[TASKS TO CARRY OUT]:
1 - For each statement, say whether it agrees with the review of Katherine Koller's play below. Answer yes or no and quote the words from the review that decide it.
(a) Chickens now lay an egg per day.
(b) The play resolves the dilemma it raises.
(c) Mindy says she controls her world of wind, land and sky.
2 - According to the review of Katherine Koller's play below, how much wheat can be produced per acre?

[PASSAGE FOR REVIEW]:
..........
The profit motive can easily lead to the compromising of values, often incrementally and imperceptibly. The attachment of Joe, Mindy and Sky to the land, the wind and the seasons is as spiritual as it ever gets for most people, while the argument to “get with the program,” --to equate the profitable exploitation of the land with progress-- becomes their devil. We all face this demon daily, and suffer the guilt of our compromises with it.

And now, flip the coin. We have “modified” through selective breeding the character of animals and plants to better satisfy our increasing need for more and more food as the planet’s populations burgeon. Cows now have udders the size of rain barrels, chickens lay an egg per day, corn kernels are digestible (almost) and wheat can produce 60+bushels an acre, even on the dry prairie. It’s not an idle argument that without scientific advances that have sometimes trodden on “sacred ground” we wouldn’t be able to feed ourselves. Truth is, even with the green revolution and the genetic modification of some of our food plants and animals, we are unable to feed all of us well.

At the same time, we know that eggs and seeds are primary vehicles for our nourishment, hence survival. We eat eggs and seeds daily, we eat their offspring, we manipulate them to provide more profit food for the hungry. A lot of the compromising of values surrounding life took place long before genetic modification even became a possibility. We North Americans consume life to the point of obesity, as if every forkful didn’t represent nature’s “dying on the cross” for our nourishment. To cry ‘foul’ over the profit-making of corporations may be appropriate, but also somewhat hypocritical.

Katherine Koller’s play doesn’t resolve this dilemma. Perhaps that’s it’s strength as a dramatic performance; these debates almost always end in a draw, and the consequences are almost always shaped by the evolution of thought and culture that have so far learned to adapt to changing times without completely tearing us apart. It’s other strength is that it reinforces our integration with the natural world. Mindy says of her world of wind, land and sky: “I don’t control it; I care for it.”

We need to heed people who do “care for it,” or else our compromises might actually prove disastrous in the end.
..........
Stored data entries
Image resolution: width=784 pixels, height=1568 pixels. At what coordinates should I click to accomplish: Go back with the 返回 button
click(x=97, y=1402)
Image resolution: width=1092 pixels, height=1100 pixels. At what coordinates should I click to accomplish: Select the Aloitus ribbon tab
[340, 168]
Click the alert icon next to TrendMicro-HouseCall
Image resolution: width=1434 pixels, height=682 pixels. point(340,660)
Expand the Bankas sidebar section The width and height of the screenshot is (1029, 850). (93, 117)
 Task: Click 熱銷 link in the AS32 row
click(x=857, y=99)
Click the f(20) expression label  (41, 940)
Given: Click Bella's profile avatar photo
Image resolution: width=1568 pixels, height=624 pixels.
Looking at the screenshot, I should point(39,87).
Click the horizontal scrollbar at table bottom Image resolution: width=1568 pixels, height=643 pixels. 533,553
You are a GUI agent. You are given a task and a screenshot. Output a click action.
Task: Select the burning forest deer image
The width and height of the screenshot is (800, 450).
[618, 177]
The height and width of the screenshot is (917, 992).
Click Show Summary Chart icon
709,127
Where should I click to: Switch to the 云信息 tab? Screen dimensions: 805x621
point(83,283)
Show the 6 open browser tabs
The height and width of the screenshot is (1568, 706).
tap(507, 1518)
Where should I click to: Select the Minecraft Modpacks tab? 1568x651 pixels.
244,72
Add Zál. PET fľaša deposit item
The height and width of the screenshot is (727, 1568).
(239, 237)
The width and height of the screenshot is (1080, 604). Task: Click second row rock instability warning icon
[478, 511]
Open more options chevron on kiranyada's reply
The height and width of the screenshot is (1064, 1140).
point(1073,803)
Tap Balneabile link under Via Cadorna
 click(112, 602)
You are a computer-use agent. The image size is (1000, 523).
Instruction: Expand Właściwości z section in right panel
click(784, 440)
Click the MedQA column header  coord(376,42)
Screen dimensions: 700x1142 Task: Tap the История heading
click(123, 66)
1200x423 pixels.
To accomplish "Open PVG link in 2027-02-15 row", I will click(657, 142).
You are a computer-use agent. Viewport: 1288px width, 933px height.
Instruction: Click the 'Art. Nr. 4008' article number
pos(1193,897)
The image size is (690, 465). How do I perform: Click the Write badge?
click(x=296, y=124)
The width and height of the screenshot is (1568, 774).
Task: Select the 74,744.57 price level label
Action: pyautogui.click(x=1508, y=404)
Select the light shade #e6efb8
..........
[SOLUTIONS PER TASK]:
1 -
(a) Yes: "chickens lay an egg per day"
(b) No: "Katherine Koller’s play doesn’t resolve this dilemma."
(c) No: "I don’t control it; I care for it."

2 - More than 60 bushels an acre, even on the dry prairie.